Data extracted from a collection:
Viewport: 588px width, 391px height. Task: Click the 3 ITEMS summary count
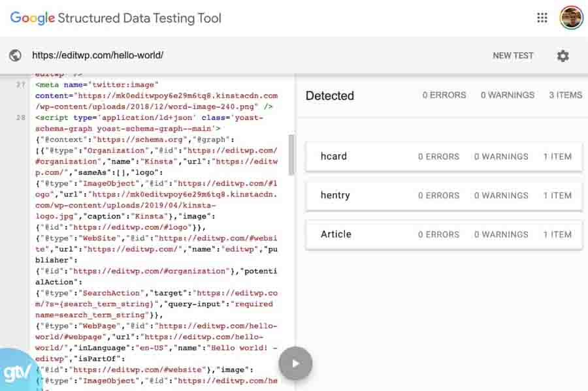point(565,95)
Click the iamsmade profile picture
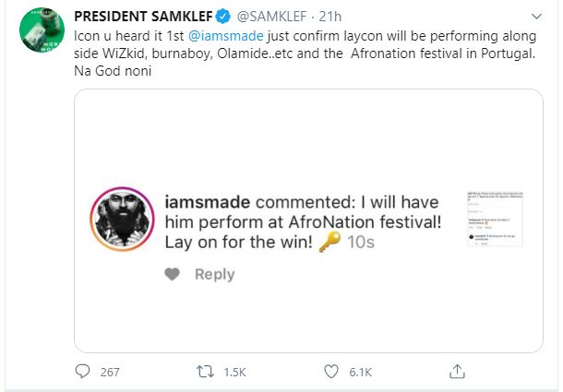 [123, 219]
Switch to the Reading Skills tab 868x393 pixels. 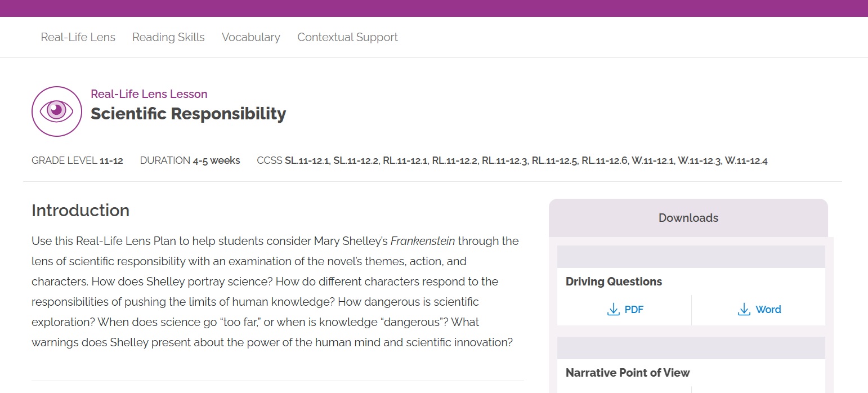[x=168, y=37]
---
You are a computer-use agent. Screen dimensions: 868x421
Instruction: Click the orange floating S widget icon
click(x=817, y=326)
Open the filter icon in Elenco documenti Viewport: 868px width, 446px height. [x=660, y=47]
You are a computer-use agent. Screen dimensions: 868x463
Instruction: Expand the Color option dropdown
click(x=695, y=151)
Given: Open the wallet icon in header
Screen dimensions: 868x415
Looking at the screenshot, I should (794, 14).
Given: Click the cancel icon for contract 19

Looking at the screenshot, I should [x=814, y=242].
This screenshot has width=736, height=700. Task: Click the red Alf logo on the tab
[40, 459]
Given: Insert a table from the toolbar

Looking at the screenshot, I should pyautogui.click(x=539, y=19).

■ **WHAT TO WORK ON**
Copy out every line in the entries above that holds "Open".

■ **SOLUTION TO THE PROBLEM**
Open the filter icon in Elenco documenti Viewport: 868px width, 446px height. [x=660, y=47]
Given: Open the wallet icon in header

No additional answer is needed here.